**WORK INSTRUCTION:** Without skipping any entry, transcribe the data word for word.

(Records contained in a dataset)

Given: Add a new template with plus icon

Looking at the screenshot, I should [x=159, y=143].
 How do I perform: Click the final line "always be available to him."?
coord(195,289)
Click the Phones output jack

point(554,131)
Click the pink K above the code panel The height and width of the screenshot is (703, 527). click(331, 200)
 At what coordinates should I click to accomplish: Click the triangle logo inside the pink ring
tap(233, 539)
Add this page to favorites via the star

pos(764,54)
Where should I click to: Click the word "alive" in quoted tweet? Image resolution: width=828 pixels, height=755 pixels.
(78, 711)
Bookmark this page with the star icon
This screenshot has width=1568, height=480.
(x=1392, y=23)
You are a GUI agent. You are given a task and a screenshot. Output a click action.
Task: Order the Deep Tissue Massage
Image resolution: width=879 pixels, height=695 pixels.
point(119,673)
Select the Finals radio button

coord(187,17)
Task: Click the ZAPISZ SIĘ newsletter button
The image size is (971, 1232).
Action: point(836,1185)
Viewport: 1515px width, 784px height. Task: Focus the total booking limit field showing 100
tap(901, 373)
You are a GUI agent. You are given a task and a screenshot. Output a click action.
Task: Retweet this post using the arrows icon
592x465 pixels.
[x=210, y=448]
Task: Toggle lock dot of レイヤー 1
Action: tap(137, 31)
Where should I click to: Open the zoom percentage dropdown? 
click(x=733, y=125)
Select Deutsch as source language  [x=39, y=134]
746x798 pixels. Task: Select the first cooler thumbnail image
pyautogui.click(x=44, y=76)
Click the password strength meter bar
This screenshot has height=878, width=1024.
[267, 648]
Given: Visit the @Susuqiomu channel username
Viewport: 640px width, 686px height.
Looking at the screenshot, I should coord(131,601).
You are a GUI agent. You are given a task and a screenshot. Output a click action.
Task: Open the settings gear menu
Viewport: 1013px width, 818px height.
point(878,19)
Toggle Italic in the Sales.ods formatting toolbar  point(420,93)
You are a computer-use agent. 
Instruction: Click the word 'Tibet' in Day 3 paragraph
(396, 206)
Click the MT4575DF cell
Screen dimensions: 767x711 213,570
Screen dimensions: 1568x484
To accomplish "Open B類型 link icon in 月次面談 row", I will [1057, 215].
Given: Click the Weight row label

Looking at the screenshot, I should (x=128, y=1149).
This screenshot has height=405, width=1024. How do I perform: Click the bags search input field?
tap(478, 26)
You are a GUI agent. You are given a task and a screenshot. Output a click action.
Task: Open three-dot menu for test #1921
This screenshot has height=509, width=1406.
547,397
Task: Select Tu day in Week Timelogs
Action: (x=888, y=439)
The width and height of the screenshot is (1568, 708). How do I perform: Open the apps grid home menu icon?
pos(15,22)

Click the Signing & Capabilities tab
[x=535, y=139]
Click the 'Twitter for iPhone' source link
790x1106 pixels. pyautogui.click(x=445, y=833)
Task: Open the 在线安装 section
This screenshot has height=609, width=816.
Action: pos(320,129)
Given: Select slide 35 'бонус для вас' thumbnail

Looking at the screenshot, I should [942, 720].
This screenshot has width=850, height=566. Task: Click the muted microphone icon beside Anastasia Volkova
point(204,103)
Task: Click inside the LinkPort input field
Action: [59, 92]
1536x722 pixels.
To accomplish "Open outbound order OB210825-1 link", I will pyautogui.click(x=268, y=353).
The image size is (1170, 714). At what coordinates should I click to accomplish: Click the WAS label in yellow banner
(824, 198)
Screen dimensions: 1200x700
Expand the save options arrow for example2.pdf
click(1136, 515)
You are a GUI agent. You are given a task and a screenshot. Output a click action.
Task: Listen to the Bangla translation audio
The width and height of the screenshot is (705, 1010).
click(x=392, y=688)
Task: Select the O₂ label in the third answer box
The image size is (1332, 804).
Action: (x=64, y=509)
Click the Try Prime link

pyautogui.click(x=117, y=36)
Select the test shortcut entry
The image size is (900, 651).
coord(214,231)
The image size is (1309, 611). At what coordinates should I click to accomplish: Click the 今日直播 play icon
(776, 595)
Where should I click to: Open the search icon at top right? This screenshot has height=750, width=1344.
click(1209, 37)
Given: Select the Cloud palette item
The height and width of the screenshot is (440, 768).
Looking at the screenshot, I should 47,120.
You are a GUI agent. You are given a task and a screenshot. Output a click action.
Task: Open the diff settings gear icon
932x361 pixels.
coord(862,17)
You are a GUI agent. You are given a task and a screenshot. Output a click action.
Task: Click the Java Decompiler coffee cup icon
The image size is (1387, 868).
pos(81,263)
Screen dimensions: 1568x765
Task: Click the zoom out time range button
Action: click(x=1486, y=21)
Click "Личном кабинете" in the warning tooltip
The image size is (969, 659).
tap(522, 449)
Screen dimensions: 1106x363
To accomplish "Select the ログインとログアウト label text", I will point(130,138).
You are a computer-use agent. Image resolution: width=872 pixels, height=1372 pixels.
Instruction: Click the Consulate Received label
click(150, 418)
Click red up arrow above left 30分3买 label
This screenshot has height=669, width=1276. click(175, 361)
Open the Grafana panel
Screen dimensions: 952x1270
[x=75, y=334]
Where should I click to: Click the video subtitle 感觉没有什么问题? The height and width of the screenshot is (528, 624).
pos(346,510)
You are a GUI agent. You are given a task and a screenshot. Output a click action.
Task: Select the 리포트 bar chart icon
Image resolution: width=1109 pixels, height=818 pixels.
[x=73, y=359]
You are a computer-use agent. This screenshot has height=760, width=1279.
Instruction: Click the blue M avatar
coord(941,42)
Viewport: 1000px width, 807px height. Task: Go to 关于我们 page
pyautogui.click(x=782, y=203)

**ANSWER BOX:**
Given: Add a new template with plus icon

Looking at the screenshot, I should [x=159, y=143].
 How do I perform: Click the final line "always be available to him."?
coord(195,289)
Click the Phones output jack

point(554,131)
Click the pink K above the code panel The height and width of the screenshot is (703, 527). click(331, 200)
 At what coordinates should I click to accomplish: Click the triangle logo inside the pink ring
tap(233, 539)
Add this page to favorites via the star

pos(764,54)
Where should I click to: Click the word "alive" in quoted tweet? Image resolution: width=828 pixels, height=755 pixels.
(78, 711)
Bookmark this page with the star icon
This screenshot has width=1568, height=480.
(x=1392, y=23)
You are a GUI agent. You are given a task and a screenshot. Output a click action.
Task: Order the Deep Tissue Massage
Image resolution: width=879 pixels, height=695 pixels.
point(119,673)
Select the Finals radio button

coord(187,17)
Task: Click the ZAPISZ SIĘ newsletter button
The image size is (971, 1232).
Action: point(836,1185)
Viewport: 1515px width, 784px height. Task: Focus the total booking limit field showing 100
tap(901, 373)
You are a GUI agent. You are given a task and a screenshot. Output a click action.
Task: Retweet this post using the arrows icon
592x465 pixels.
[x=210, y=448]
Task: Toggle lock dot of レイヤー 1
Action: tap(137, 31)
Where should I click to: Open the zoom percentage dropdown? 
click(x=733, y=125)
Select Deutsch as source language  [x=39, y=134]
746x798 pixels. Task: Select the first cooler thumbnail image
pyautogui.click(x=44, y=76)
Click the password strength meter bar
This screenshot has height=878, width=1024.
[267, 648]
Given: Visit the @Susuqiomu channel username
Viewport: 640px width, 686px height.
Looking at the screenshot, I should coord(131,601).
You are a GUI agent. You are given a task and a screenshot. Output a click action.
Task: Open the settings gear menu
Viewport: 1013px width, 818px height.
point(878,19)
Toggle Italic in the Sales.ods formatting toolbar  point(420,93)
You are a computer-use agent. 
Instruction: Click the word 'Tibet' in Day 3 paragraph
(396, 206)
Click the MT4575DF cell
Screen dimensions: 767x711 213,570
Screen dimensions: 1568x484
To accomplish "Open B類型 link icon in 月次面談 row", I will [1057, 215].
Given: Click the Weight row label

Looking at the screenshot, I should (x=128, y=1149).
This screenshot has height=405, width=1024. How do I perform: Click the bags search input field?
tap(478, 26)
You are a GUI agent. You are given a task and a screenshot. Output a click action.
Task: Open three-dot menu for test #1921
This screenshot has height=509, width=1406.
547,397
Task: Select Tu day in Week Timelogs
Action: (x=888, y=439)
The width and height of the screenshot is (1568, 708). How do I perform: Open the apps grid home menu icon?
pos(15,22)

Click the Signing & Capabilities tab
[x=535, y=139]
Click the 'Twitter for iPhone' source link
790x1106 pixels. pyautogui.click(x=445, y=833)
Task: Open the 在线安装 section
This screenshot has height=609, width=816.
Action: pos(320,129)
Given: Select slide 35 'бонус для вас' thumbnail

Looking at the screenshot, I should [942, 720].
This screenshot has width=850, height=566. Task: Click the muted microphone icon beside Anastasia Volkova
point(204,103)
Task: Click inside the LinkPort input field
Action: [59, 92]
1536x722 pixels.
To accomplish "Open outbound order OB210825-1 link", I will pyautogui.click(x=268, y=353).
The image size is (1170, 714). At what coordinates should I click to accomplish: Click the WAS label in yellow banner
(824, 198)
Screen dimensions: 1200x700
Expand the save options arrow for example2.pdf
click(1136, 515)
You are a GUI agent. You are given a task and a screenshot. Output a click action.
Task: Listen to the Bangla translation audio
The width and height of the screenshot is (705, 1010).
click(x=392, y=688)
Task: Select the O₂ label in the third answer box
The image size is (1332, 804).
Action: (x=64, y=509)
Click the Try Prime link

pyautogui.click(x=117, y=36)
Select the test shortcut entry
The image size is (900, 651).
coord(214,231)
The image size is (1309, 611). At what coordinates should I click to accomplish: Click the 今日直播 play icon
(776, 595)
Where should I click to: Open the search icon at top right? This screenshot has height=750, width=1344.
click(1209, 37)
Given: Select the Cloud palette item
The height and width of the screenshot is (440, 768).
Looking at the screenshot, I should 47,120.
You are a GUI agent. You are given a task and a screenshot. Output a click action.
Task: Open the diff settings gear icon
932x361 pixels.
coord(862,17)
You are a GUI agent. You are given a task and a screenshot. Output a click action.
Task: Click the Java Decompiler coffee cup icon
The image size is (1387, 868).
pos(81,263)
Screen dimensions: 1568x765
Task: Click the zoom out time range button
Action: click(x=1486, y=21)
Click "Личном кабинете" in the warning tooltip
The image size is (969, 659).
tap(522, 449)
Screen dimensions: 1106x363
To accomplish "Select the ログインとログアウト label text", I will point(130,138).
You are a computer-use agent. Image resolution: width=872 pixels, height=1372 pixels.
Instruction: Click the Consulate Received label
click(150, 418)
Click red up arrow above left 30分3买 label
This screenshot has height=669, width=1276. click(175, 361)
Open the Grafana panel
Screen dimensions: 952x1270
[x=75, y=334]
Where should I click to: Click the video subtitle 感觉没有什么问题? The height and width of the screenshot is (528, 624).
pos(346,510)
You are a GUI agent. You are given a task and a screenshot. Output a click action.
Task: Select the 리포트 bar chart icon
Image resolution: width=1109 pixels, height=818 pixels.
[x=73, y=359]
You are a computer-use agent. This screenshot has height=760, width=1279.
Instruction: Click the blue M avatar
coord(941,42)
Viewport: 1000px width, 807px height. Task: Go to 关于我们 page
pyautogui.click(x=782, y=203)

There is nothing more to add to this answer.